Was sich anhört wie eine kitschige Beschreibung aus einem Werbeprospekt ist für einige Menschen der Traum schlechthin. Eifrig erstellen sie Listen von den Dingen, die sie machen würden, wenn sie nur endlich auf dieser Insel wären. Endlich das dicke Buch lesen, das schon seit einem dreiviertel Jahr auf dem Nachttisch Staub ansammelt. Endlich das wunderbar detailreiche Modell vom Eiffelturm fertig aufbauen. Endlich den kuschelig weichen Pullover stricken, der eigentlich schon vergangenen Winter hätte fertig sein sollen. Endlich das Set mit 84 Acrylfarben ausprobieren. Endlich den Spanisch-Sprachkurs mit CD durcharbeiten. Endlich.

Vermutlich verbinden diese Menschen die einsame Insel mit viel Zeit und ungestörter Ruhe. Schließlich gibt es dort keinen Straßenlärm, keinen Aufgaben verteilenden Chef, kein Gezeter aus der Wohnung nebenan, kein Warten an überfüllten Supermarktkassen, keine klingelnden Telefone. Nur das Plätschern der Wellen, das Wiegen der Palmblätter und Zeit. Viel Zeit.

Ich will euren Traum vom tropischen Paradies ja nur ungern zerstören, aber habt ihr Robinson Crusoe gelesen? Der Protagonist dieses Klassikers der Weltliteratur muss hart um sein Überleben kämpfen. Die „viele Zeit“ verbringt er mit dem Aufbau eines sicheren Unterschlupfs, dem Anbau von Getreide, der Zucht von Ziegen. Und die viel gepriesene Einsamkeit? Nun ja, sie macht ihm sehr zu schaffen.

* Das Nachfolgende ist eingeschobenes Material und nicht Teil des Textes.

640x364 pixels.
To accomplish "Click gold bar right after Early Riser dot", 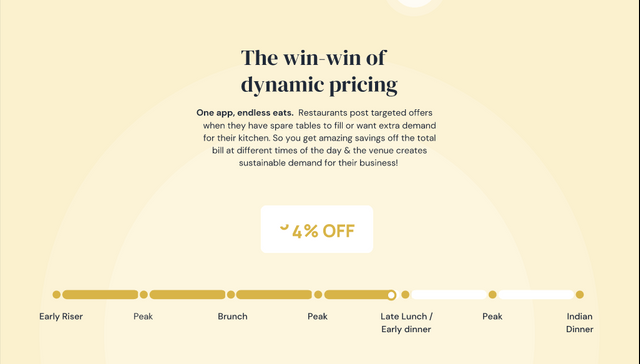I will pyautogui.click(x=100, y=295).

Natürlich habe auch ich ein paar angefangene Projekte, die ich gern zu Ende bringen würde, für die ich aber irgendwie keine Ruhe und Gelegenheit finde. Und natürlich hätte ich nichts dagegen, an einem schönen Strand zu sitzen und dem Rauschen des blau leuchtenden Ozeans zuzuhören, während ich lese, sticke, male, bastle, nähe, schreibe. Allerdings wäre es mir schon recht, wenn es außer mir noch andere Menschen auf der Insel gäbe. Auf die Dauer sind Selbstgespräche nämlich ziemlich langweilig. Und ein perlender Fruchtcocktail schmeckt gleich viel besser, wenn man dabei Gesellschaft hat.

Da fällt mir ein: Wo bleibt eigentlich mein Getränk? Ich sitze hier schon ewig in meinem Korbsessel und warte! Ach so, ja. Ich bin ja zu Hause. Allein.